* **Records for processing**:
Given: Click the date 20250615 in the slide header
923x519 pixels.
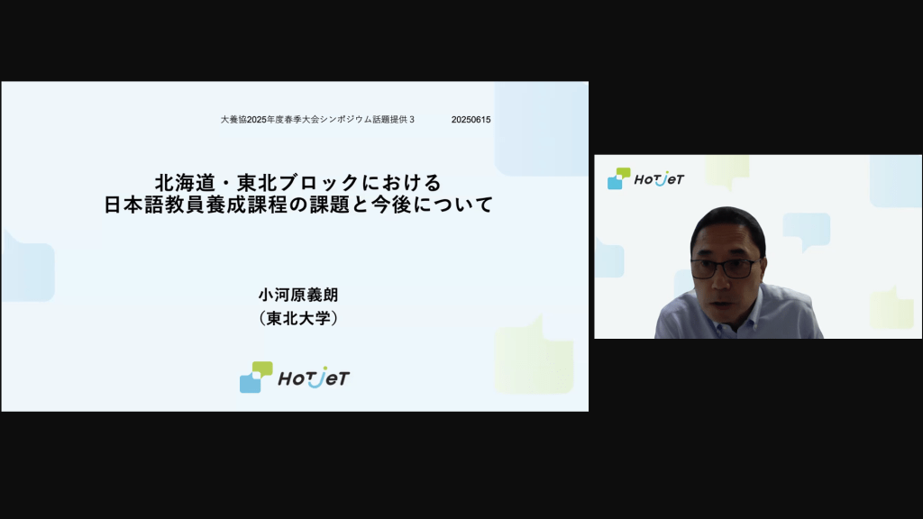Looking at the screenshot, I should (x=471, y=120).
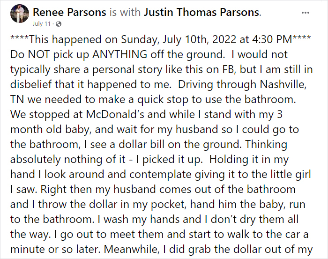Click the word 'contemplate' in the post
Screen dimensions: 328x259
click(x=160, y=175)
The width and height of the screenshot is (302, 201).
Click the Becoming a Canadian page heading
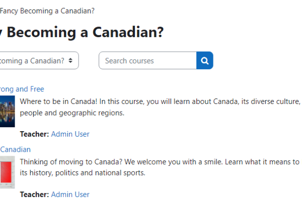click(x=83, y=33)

--

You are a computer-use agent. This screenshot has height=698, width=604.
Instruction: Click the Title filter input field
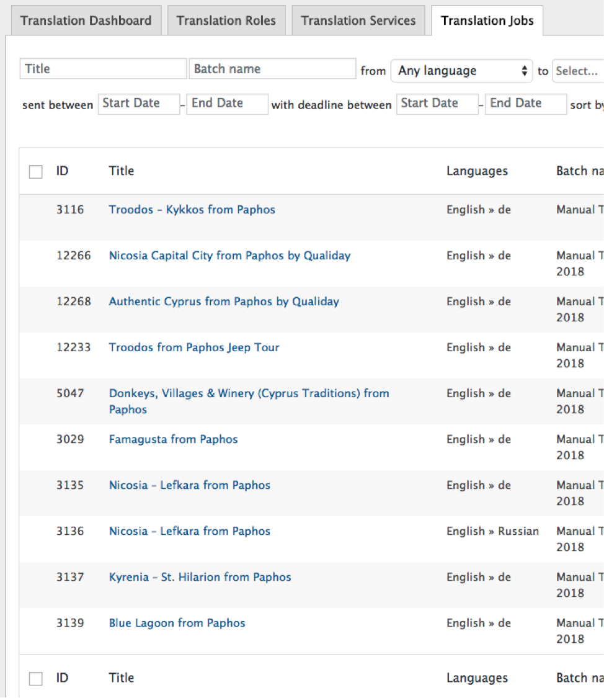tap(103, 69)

* **Exercise objective**: The lines needed are those in the data above that hold the string "height"; copy each of them.

* **Exercise output**:
The width and height of the screenshot is (302, 201).
You are a computer-use agent. This screenshot has height=698, width=604.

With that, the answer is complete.